What this task involves: Reproduce the records word for word, with nothing left out.

Dataset:

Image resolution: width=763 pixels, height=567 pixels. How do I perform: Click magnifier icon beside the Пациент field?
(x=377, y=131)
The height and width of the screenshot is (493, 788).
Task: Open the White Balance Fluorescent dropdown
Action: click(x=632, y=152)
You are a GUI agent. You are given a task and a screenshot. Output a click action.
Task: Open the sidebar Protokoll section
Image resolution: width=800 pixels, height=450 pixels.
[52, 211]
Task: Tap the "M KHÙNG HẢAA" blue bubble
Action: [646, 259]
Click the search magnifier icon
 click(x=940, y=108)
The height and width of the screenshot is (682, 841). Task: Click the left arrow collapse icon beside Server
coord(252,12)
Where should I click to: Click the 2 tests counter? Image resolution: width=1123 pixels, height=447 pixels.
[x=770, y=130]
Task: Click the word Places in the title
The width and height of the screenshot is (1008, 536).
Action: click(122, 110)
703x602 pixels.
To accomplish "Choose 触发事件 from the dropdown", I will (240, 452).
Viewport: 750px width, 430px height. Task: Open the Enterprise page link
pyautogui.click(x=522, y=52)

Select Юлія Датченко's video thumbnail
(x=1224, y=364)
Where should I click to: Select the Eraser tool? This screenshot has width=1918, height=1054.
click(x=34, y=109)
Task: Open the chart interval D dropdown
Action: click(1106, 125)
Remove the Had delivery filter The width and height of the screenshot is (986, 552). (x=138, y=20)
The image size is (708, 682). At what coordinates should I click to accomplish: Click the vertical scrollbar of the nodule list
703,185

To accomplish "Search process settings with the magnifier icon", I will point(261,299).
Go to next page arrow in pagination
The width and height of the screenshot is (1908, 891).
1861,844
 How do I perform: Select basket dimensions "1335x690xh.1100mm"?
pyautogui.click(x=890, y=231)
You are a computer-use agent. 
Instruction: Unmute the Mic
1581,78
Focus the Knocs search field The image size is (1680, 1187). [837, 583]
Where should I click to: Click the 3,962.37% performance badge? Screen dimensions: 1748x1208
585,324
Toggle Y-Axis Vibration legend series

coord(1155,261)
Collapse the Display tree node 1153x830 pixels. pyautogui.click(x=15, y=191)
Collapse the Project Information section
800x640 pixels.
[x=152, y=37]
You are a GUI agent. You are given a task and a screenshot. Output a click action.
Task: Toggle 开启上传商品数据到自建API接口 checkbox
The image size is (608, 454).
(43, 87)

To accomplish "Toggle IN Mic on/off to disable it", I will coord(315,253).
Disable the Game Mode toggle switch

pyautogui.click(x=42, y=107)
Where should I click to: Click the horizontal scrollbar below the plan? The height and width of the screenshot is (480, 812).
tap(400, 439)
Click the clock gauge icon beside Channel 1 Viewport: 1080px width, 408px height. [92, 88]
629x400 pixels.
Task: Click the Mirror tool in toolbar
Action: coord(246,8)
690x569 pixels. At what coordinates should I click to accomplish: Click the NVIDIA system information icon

Worked solution:
Image resolution: width=763 pixels, height=567 pixels. How do I perform: Click magnifier icon beside the Пациент field?
(x=377, y=131)
The height and width of the screenshot is (493, 788).
Task: Open the White Balance Fluorescent dropdown
Action: click(x=632, y=152)
You are a GUI agent. You are given a task and a screenshot. Output a click action.
Task: Open the sidebar Protokoll section
Image resolution: width=800 pixels, height=450 pixels.
[52, 211]
Task: Tap the "M KHÙNG HẢAA" blue bubble
Action: [646, 259]
Click the search magnifier icon
 click(x=940, y=108)
The height and width of the screenshot is (682, 841). Task: Click the left arrow collapse icon beside Server
coord(252,12)
Where should I click to: Click the 2 tests counter? Image resolution: width=1123 pixels, height=447 pixels.
[x=770, y=130]
Task: Click the word Places in the title
The width and height of the screenshot is (1008, 536).
Action: click(122, 110)
703x602 pixels.
To accomplish "Choose 触发事件 from the dropdown", I will (240, 452).
Viewport: 750px width, 430px height. Task: Open the Enterprise page link
pyautogui.click(x=522, y=52)

Select Юлія Датченко's video thumbnail
(x=1224, y=364)
Where should I click to: Select the Eraser tool? This screenshot has width=1918, height=1054.
click(x=34, y=109)
Task: Open the chart interval D dropdown
Action: click(1106, 125)
Remove the Had delivery filter The width and height of the screenshot is (986, 552). (x=138, y=20)
The image size is (708, 682). At what coordinates should I click to accomplish: Click the vertical scrollbar of the nodule list
703,185

To accomplish "Search process settings with the magnifier icon", I will point(261,299).
Go to next page arrow in pagination
The width and height of the screenshot is (1908, 891).
1861,844
 How do I perform: Select basket dimensions "1335x690xh.1100mm"?
pyautogui.click(x=890, y=231)
You are a computer-use agent. 
Instruction: Unmute the Mic
1581,78
Focus the Knocs search field The image size is (1680, 1187). [837, 583]
Where should I click to: Click the 3,962.37% performance badge? Screen dimensions: 1748x1208
585,324
Toggle Y-Axis Vibration legend series

coord(1155,261)
Collapse the Display tree node 1153x830 pixels. pyautogui.click(x=15, y=191)
Collapse the Project Information section
800x640 pixels.
[x=152, y=37]
You are a GUI agent. You are given a task and a screenshot. Output a click action.
Task: Toggle 开启上传商品数据到自建API接口 checkbox
The image size is (608, 454).
(43, 87)

To accomplish "Toggle IN Mic on/off to disable it", I will coord(315,253).
Disable the Game Mode toggle switch

pyautogui.click(x=42, y=107)
Where should I click to: Click the horizontal scrollbar below the plan? The height and width of the screenshot is (480, 812).
tap(400, 439)
Click the clock gauge icon beside Channel 1 Viewport: 1080px width, 408px height. [92, 88]
629x400 pixels.
Task: Click the Mirror tool in toolbar
Action: coord(246,8)
690x569 pixels. At what coordinates should I click to accomplish: Click the NVIDIA system information icon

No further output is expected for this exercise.